The effects of liposomes on the activation of mouse peritoneal macrophages were investigated in vitro by measuring the phagocytosis of opsonized sheep red blood cells (SRBC) via Fc receptors on the surface of macrophages. The addition of liposomes to mouse peritoneal exudate cells in RPMI-1640 medium with 10% fetal calf serum (FCS) caused an increase in the ingestion activity. In the absence of FCS, this increase was not observed, suggesting that some component(s) present in FCS is the causative factor(s) for this activation. When liposomes were added to the macrophage monolayer, the ingestion activity did not increase, showing that liposomes did not activate peritoneal macrophages directly, and that non-adherent cells may be involved. Following addition of the culture medium (conditioned medium), which was prepared by incubation of FCS with liposome-treated non-adherent cells or cell ghosts, to the macrophage monolayer, the ingestion activity of macrophages increased in either case.

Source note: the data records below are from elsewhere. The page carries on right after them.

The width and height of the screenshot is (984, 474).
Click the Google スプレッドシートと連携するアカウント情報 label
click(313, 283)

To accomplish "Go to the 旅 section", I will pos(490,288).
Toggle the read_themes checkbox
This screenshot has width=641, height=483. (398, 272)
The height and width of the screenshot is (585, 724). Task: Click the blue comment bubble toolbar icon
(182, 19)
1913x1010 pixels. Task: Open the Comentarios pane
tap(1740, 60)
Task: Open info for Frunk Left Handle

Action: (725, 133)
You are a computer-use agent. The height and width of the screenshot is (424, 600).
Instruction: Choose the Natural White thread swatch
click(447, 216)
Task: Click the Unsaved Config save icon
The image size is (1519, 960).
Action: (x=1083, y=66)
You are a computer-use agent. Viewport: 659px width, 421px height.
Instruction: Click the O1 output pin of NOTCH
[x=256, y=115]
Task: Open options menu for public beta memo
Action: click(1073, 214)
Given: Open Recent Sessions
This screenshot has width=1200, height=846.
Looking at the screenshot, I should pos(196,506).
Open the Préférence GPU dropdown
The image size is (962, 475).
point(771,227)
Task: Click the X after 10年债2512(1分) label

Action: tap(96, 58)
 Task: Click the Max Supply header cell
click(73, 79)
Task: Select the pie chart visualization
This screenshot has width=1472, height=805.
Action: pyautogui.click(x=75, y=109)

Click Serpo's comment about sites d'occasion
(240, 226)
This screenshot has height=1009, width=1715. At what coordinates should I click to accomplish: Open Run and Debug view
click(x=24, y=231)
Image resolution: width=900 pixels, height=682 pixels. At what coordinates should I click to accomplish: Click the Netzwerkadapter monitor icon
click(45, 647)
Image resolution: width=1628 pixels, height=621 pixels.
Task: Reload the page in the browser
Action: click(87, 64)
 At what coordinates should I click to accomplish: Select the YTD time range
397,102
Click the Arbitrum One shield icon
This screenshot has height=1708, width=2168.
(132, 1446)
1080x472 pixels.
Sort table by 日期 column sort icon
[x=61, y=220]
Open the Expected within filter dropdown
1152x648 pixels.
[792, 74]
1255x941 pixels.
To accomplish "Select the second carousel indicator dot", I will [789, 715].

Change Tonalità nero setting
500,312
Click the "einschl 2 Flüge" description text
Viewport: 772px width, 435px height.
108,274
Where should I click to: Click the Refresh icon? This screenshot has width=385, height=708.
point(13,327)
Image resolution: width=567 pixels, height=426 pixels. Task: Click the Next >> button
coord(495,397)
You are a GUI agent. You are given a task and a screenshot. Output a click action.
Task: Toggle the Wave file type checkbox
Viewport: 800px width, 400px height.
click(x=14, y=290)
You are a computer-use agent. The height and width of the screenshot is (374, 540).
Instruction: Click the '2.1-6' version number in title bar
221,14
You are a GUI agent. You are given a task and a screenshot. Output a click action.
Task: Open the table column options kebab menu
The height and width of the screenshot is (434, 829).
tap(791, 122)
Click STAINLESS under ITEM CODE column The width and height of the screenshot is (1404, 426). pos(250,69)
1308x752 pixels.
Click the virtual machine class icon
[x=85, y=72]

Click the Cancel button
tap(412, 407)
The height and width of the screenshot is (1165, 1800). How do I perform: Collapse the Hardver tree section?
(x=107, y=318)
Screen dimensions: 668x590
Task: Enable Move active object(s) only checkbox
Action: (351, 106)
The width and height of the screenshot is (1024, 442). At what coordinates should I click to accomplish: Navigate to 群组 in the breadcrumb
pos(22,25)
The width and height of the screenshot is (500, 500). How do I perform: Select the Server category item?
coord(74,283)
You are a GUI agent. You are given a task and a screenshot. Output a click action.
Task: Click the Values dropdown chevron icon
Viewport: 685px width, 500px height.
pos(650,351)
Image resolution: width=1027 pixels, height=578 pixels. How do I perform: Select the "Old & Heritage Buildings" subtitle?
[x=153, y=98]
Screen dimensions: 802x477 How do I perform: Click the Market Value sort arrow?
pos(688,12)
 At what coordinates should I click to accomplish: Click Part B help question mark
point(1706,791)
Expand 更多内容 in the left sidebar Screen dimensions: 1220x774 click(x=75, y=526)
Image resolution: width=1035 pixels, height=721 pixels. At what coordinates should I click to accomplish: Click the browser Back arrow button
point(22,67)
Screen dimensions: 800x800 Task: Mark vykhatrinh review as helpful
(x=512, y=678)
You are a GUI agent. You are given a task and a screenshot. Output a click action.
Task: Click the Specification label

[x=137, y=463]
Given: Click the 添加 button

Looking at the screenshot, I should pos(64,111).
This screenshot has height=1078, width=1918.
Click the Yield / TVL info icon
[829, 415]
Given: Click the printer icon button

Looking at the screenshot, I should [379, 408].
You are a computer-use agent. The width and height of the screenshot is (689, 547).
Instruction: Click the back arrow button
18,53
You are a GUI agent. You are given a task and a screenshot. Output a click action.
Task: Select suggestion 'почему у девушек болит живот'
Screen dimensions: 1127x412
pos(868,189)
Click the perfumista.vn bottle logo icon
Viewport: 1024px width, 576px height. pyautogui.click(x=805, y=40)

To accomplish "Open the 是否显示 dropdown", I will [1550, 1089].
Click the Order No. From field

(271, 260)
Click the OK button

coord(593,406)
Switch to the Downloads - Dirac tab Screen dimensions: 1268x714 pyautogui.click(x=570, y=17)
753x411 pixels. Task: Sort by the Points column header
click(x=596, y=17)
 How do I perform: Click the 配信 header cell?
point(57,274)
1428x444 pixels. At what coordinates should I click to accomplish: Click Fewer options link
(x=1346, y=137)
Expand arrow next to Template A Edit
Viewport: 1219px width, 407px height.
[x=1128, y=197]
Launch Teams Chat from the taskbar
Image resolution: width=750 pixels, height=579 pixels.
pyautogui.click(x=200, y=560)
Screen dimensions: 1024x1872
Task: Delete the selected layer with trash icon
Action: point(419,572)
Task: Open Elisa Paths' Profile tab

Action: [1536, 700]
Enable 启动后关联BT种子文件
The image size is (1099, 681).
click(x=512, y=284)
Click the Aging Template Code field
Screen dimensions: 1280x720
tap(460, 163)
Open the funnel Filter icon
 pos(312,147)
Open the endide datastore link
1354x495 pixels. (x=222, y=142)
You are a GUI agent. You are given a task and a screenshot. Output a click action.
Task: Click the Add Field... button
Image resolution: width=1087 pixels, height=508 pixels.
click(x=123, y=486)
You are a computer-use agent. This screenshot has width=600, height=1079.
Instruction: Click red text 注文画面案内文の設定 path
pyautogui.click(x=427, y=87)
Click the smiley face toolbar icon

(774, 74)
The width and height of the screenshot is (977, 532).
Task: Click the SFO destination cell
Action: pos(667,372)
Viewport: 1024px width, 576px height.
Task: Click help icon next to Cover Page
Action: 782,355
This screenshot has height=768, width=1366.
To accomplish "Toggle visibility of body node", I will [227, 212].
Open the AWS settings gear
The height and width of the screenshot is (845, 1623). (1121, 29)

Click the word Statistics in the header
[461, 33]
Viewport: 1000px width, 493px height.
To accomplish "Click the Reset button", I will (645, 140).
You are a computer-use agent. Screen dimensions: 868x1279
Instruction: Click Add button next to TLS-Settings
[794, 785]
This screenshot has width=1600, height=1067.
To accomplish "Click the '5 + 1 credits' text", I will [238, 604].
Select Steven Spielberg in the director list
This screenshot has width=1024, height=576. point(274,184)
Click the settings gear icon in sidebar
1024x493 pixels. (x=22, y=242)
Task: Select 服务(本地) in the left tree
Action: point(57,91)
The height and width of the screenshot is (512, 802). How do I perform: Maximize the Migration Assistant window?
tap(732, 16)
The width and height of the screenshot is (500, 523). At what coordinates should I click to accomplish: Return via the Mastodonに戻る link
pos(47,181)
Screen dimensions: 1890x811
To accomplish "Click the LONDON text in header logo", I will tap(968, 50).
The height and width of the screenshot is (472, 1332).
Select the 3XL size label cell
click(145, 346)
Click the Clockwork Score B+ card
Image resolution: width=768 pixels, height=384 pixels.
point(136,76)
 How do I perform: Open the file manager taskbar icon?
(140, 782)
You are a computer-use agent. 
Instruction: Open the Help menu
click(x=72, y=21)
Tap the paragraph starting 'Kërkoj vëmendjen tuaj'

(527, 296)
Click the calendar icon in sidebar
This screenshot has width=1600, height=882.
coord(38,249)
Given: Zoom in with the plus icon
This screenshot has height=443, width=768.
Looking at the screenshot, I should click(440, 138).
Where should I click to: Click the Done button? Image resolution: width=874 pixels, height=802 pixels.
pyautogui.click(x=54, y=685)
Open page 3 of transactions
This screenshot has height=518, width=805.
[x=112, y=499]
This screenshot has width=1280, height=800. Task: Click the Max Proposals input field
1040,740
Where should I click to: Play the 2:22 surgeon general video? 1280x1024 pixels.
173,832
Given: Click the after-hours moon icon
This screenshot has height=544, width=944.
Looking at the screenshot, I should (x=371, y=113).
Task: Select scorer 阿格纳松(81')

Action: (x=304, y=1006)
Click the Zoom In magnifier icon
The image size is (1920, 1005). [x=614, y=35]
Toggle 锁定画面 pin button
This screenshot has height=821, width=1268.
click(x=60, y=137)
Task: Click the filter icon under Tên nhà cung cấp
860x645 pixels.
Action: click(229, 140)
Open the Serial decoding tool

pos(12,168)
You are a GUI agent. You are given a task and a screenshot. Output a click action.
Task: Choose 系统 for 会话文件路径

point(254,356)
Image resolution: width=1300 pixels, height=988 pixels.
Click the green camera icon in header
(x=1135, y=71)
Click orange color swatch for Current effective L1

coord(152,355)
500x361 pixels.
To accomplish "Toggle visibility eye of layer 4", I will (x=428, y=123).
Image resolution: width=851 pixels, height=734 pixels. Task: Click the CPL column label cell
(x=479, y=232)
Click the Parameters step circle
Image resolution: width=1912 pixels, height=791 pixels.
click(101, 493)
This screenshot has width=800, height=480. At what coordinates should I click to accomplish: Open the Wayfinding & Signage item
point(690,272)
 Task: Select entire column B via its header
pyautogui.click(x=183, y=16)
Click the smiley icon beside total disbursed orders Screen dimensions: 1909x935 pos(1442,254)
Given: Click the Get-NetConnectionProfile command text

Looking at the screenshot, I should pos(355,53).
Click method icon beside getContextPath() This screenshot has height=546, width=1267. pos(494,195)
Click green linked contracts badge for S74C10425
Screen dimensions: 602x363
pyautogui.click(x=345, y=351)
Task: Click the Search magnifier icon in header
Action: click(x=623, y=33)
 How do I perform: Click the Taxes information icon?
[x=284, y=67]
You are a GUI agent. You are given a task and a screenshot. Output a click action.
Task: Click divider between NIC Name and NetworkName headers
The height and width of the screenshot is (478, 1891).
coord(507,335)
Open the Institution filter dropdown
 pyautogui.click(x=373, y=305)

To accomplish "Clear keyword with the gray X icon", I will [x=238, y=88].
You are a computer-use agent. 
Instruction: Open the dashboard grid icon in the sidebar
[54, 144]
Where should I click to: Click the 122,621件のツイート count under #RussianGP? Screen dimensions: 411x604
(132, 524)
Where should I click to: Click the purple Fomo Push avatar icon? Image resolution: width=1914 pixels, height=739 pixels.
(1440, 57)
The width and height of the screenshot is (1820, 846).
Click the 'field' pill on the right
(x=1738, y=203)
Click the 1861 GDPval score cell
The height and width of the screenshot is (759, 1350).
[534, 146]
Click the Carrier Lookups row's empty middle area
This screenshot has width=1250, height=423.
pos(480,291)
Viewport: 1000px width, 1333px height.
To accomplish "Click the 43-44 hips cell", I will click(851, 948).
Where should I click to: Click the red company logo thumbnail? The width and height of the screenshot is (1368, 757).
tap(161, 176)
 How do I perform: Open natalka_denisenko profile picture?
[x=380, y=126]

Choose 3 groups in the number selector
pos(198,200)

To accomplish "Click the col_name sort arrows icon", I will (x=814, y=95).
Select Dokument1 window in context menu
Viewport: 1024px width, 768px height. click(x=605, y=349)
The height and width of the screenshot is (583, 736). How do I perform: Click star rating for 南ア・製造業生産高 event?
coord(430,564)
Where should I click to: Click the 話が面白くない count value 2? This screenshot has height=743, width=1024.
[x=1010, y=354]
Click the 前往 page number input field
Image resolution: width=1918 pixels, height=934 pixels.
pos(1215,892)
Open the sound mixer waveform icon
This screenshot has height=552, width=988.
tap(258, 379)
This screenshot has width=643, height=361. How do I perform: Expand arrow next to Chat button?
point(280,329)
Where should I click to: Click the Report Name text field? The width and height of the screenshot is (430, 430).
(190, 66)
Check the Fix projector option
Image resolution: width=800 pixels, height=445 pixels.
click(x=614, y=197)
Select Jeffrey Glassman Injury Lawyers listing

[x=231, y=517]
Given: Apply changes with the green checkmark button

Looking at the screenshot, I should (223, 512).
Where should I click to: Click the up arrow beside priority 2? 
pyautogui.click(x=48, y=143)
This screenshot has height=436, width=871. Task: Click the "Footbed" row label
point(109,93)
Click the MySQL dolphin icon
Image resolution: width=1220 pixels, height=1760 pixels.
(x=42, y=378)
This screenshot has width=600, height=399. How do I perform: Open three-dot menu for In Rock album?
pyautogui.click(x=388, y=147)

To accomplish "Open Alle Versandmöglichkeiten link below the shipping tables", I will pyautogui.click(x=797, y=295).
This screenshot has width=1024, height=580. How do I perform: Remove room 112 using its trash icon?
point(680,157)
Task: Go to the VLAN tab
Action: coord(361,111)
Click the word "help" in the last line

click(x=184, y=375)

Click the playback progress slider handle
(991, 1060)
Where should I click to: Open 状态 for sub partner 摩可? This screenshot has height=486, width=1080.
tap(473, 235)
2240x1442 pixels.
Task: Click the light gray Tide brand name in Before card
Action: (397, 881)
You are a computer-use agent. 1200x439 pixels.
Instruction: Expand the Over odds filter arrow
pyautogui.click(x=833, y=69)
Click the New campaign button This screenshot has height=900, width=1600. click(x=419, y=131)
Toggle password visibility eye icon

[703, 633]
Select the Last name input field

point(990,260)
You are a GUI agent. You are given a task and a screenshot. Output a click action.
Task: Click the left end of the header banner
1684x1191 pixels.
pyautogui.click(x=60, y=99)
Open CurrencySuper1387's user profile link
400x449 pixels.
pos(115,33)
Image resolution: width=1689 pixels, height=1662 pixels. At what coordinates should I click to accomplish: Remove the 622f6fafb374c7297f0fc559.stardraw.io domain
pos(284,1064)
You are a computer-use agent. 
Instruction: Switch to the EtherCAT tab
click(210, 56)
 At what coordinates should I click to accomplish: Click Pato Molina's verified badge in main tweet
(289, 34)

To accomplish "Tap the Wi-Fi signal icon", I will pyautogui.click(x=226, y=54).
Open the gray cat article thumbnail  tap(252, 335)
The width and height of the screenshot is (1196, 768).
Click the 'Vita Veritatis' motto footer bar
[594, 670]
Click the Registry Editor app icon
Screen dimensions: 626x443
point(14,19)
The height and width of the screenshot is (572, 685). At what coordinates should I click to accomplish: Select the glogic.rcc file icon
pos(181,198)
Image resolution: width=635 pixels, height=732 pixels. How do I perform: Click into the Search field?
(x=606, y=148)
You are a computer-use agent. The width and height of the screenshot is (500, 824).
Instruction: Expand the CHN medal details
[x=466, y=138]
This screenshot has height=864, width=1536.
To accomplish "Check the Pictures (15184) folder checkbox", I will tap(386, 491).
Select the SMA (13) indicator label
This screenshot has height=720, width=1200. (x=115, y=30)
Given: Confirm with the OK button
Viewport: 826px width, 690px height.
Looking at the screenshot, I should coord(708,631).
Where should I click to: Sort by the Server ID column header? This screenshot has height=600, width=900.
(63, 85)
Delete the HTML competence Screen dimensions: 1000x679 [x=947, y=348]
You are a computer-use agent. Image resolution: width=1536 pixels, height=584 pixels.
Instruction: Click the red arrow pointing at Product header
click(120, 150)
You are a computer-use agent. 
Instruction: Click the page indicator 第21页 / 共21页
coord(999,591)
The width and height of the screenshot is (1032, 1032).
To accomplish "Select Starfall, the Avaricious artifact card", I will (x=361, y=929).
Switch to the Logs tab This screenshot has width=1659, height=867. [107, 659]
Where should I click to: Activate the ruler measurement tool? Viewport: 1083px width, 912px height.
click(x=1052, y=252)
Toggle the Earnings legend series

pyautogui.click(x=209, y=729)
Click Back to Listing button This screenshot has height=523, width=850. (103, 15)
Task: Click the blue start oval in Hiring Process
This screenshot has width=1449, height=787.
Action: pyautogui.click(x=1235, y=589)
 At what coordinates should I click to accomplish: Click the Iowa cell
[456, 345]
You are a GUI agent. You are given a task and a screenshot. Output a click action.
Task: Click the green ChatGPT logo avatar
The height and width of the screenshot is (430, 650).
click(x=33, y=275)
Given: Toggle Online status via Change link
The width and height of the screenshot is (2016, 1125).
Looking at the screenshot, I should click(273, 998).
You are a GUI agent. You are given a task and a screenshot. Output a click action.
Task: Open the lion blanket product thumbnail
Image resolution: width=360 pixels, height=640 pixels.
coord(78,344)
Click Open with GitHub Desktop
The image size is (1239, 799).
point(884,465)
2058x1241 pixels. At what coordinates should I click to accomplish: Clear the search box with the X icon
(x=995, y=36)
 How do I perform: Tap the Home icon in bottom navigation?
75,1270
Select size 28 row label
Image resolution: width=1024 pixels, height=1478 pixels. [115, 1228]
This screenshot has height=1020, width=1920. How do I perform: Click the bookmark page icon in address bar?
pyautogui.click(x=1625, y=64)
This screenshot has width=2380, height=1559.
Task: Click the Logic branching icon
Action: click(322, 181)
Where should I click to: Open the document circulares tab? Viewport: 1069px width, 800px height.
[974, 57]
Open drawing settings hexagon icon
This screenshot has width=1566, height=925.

When the conditioned medium prepared with liposome-treated B cells was used for cultivation of liposome-untreated macrophages, a markedly enhanced ingestion activity was observed. However, the conditioned medium prepared with liposome-treated T cells did not affect the ingestion activity. These findings demonstrate that liposome-activated B cells modify some component(s) in FCS, and that the modified component(s) subsequently activates the phagocytosis of opsonized SRBC via Fc receptors on macrophages.